EXERCISE:
Keep every line of the data below that has the string "computer" and present those lines.

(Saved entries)
_ _ _ _ _

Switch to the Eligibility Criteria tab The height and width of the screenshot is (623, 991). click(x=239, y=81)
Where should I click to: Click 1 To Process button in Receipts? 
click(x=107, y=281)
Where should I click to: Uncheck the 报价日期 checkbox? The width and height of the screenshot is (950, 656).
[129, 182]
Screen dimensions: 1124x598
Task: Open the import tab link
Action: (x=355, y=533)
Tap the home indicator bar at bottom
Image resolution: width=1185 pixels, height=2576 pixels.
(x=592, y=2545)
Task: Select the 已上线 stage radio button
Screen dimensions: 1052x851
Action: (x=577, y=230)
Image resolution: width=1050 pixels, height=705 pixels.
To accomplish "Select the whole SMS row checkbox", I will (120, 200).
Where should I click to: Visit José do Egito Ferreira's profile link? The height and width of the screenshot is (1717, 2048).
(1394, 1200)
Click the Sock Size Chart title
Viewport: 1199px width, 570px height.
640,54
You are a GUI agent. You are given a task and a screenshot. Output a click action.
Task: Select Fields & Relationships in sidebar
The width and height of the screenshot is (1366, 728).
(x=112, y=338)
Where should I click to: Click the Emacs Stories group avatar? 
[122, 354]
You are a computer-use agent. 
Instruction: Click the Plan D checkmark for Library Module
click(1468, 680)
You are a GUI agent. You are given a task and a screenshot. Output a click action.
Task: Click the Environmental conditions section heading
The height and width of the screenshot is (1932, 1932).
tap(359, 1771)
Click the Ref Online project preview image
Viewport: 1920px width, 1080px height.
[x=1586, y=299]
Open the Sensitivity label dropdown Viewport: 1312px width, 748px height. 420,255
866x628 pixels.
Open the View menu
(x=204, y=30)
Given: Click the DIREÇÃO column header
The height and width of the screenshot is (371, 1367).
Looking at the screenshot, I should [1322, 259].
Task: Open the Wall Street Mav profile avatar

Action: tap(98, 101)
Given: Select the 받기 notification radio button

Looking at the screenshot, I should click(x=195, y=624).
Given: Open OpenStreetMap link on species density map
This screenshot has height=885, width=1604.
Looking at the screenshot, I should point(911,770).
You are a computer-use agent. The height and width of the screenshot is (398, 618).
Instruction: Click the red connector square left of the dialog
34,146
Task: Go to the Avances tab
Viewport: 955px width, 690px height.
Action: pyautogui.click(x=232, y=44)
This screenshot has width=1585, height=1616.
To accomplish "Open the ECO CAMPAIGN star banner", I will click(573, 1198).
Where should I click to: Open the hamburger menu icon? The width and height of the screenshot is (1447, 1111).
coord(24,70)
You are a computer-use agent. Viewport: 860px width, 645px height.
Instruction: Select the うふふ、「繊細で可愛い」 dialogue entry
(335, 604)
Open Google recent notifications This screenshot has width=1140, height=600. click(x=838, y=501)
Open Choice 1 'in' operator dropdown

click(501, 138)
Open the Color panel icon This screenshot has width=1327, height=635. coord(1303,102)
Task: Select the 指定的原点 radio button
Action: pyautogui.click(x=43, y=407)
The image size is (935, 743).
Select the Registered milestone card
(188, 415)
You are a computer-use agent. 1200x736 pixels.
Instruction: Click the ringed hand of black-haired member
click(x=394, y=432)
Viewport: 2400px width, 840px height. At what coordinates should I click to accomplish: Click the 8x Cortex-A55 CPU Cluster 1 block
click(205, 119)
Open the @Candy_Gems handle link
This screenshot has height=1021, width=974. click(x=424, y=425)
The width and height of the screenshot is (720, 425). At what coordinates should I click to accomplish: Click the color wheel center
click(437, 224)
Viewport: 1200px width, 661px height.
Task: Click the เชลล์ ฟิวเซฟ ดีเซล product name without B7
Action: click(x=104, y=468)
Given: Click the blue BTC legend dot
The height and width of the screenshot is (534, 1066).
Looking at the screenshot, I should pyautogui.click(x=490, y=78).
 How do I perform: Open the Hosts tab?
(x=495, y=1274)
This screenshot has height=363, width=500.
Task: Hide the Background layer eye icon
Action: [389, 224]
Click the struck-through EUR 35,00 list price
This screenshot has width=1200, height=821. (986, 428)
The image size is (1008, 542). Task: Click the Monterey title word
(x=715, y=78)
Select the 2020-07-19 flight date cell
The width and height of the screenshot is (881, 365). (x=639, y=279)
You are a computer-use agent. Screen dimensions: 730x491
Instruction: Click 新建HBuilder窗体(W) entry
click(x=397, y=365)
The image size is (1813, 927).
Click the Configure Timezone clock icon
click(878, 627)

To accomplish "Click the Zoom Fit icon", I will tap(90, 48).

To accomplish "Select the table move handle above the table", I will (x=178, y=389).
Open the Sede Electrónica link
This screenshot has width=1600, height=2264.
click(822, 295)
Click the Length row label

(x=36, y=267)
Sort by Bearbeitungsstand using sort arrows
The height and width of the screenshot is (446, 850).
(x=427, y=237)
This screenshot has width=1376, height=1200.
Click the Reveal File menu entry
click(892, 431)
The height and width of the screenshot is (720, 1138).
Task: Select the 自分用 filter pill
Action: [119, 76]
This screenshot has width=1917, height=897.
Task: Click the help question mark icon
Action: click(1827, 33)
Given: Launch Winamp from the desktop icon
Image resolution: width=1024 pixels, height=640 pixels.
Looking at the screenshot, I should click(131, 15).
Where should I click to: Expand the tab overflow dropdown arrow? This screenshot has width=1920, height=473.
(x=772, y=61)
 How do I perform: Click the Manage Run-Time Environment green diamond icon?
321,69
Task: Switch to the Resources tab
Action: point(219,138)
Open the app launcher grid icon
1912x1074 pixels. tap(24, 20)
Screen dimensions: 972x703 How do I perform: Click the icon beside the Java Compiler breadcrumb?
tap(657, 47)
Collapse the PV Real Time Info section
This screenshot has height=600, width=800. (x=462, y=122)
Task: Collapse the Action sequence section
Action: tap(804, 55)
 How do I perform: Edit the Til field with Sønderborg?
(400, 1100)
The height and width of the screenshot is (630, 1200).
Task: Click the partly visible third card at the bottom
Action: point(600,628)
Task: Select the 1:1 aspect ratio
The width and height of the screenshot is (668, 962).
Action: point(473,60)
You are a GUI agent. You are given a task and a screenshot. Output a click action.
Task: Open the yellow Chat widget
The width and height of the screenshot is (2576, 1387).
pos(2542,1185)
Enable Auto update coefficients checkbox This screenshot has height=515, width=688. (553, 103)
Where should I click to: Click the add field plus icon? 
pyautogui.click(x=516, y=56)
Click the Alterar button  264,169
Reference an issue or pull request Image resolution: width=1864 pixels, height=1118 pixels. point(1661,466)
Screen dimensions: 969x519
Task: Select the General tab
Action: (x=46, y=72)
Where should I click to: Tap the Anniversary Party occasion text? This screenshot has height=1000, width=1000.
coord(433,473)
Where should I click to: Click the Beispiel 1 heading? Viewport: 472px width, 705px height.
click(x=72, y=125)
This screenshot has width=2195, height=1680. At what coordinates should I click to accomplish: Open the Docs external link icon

_ _ _ _ _

THE COMPLETED TASK:
You are a computer-use agent. 
You are a computer-use agent. The height and width of the screenshot is (398, 618).
You are a computer-use agent. Viewport: 860px width, 645px height.
You are a computer-use agent. 1200x736 pixels.
You are a computer-use agent. Screen dimensions: 730x491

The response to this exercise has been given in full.